AGRI-CHEMICAL manufacturer Bayer has announced that it is to remove glyphosate-based herbicides from the United States lawn and garden market as of 2023.

The company, which acquired the popular Round-Up weedkiller brand as part of its takeover of Monsanto, has since had to cope with costly litigation over its safety, with US courts finding in favour of gardeners who claimed that exposure to the chemical had caused them to develop a form of cancer, Non-Hodgkin's lymphoma.

With Bayer's bill to settle those claims now running into billions of dollars, the company – which has nonetheless continued to defend glyphosate's safety – has announced that it will replace its glyphosate-based products in the US residential market with new formulations that rely on alternative active ingredients.

“As the vast majority of claims in the litigation come from lawn and garden market users, this action largely eliminates the primary source of future claims beyond an assumed latency period," said Bayer. "There will be no change in the availability of the company’s glyphosate formulations in the US professional and agricultural markets.

“Moreover, the company will engage in discussions with EPA about Roundup labels with the goal of providing more information to users about the science as an additional element towards ensuring even more informed purchasing and application decisions,” Bayer concluded.

But with the US legal system now awash with case law precedent enabling sufferers of Non-Hodgkin’s lymphoma to trace their illness back to exposure to Roundup, Bayer has had to set aside $4.5billion to meet the cost of the backlog of cases yet to arise, on top of the $10.9billion already paid out. Meanwhile, a new ecosystem of campaigners and companies testing for glyphosate residues, or certifying products glyphosate-free, has sprung up to generate income from the absence of the chemical.

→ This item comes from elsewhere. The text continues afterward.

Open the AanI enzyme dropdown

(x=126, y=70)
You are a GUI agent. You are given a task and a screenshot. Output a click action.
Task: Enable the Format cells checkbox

Speaking from the Detox Project, director Henry Rowlands, welcomed Bayer’s announcement: “It is a great victory in a small battle for the removal of glyphosate from the lawn and garden market, however this is just part of a much larger war. We must all remember that this will not stop glyphosate being sprayed in parks, schools and on our food crops in ever greater amounts across the US and the world.

"It is time to phase the chemical out globally and to replace it with safe alternatives.”